::: Recorded data :::

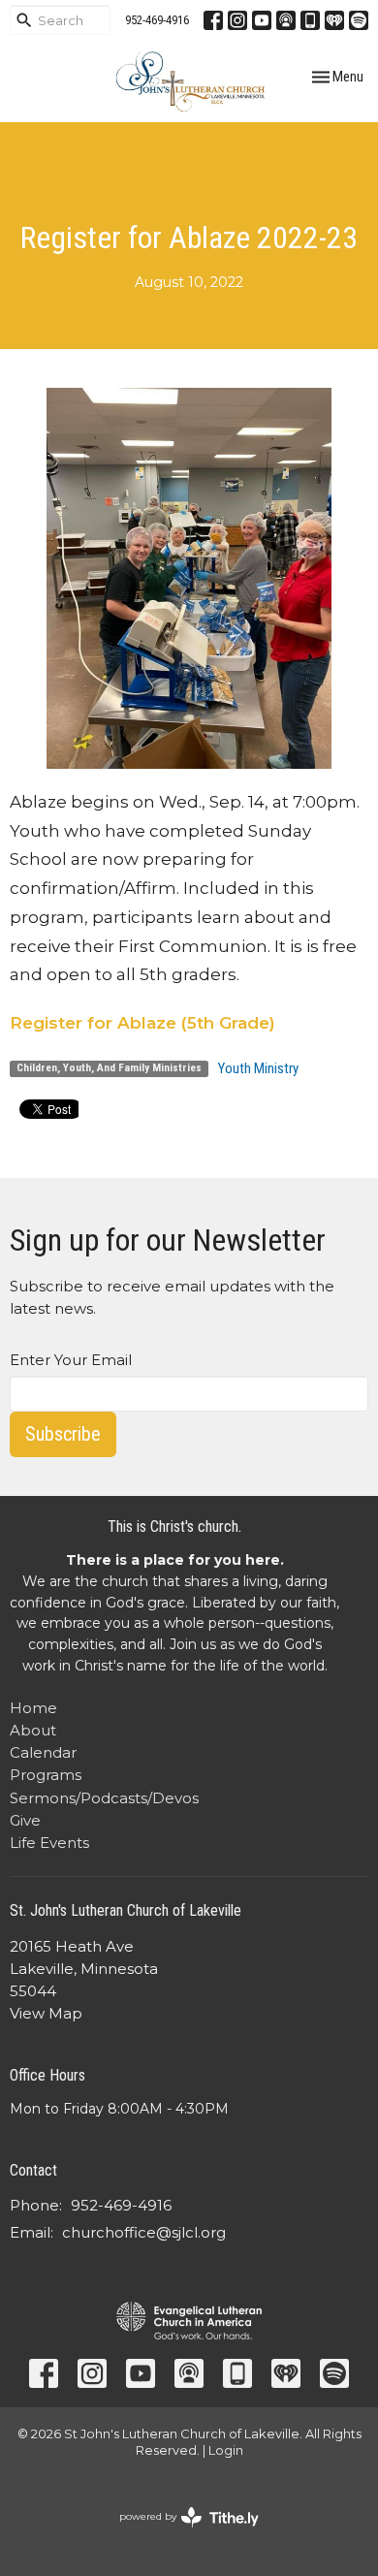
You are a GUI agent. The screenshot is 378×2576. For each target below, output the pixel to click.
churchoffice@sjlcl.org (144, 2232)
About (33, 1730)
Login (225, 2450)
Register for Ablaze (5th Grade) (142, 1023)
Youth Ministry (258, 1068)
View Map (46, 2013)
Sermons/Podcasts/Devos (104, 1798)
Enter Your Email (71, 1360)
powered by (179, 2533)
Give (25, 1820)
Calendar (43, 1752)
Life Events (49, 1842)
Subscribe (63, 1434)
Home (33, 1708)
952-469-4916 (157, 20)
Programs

:::
::: Recorded data :::

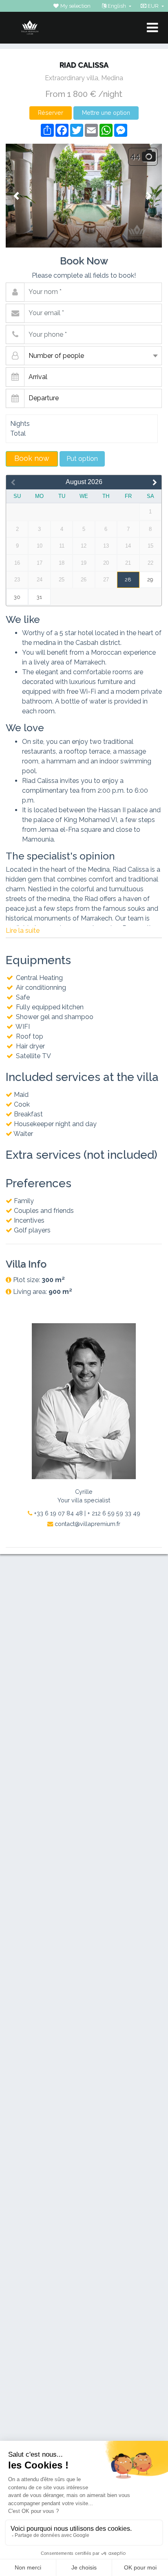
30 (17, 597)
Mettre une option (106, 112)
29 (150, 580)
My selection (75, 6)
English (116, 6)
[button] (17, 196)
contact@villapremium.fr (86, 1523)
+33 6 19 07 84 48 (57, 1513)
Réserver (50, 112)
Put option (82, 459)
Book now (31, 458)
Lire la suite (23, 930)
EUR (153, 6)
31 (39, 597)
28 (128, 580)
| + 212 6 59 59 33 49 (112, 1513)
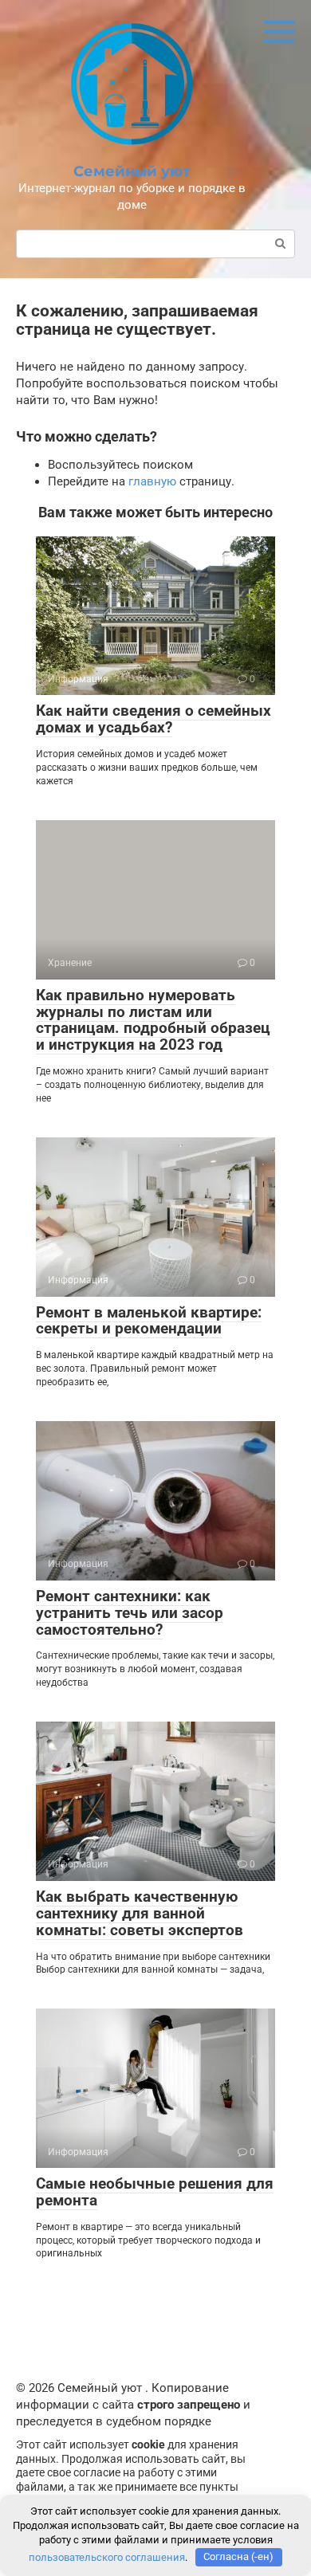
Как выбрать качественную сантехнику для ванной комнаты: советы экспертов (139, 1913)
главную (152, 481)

:::

▶ What the task asks:
Once the line with "28 (128, 580)" is found above, transcribe each line from it through the line with "главную (152, 481)", exactly, and omit the pictures.

▶ Answer below:
28 (128, 580)
| + 212 6 59 59 33 49 (112, 1513)
Как выбрать качественную сантехнику для ванной комнаты: советы экспертов (139, 1913)
главную (152, 481)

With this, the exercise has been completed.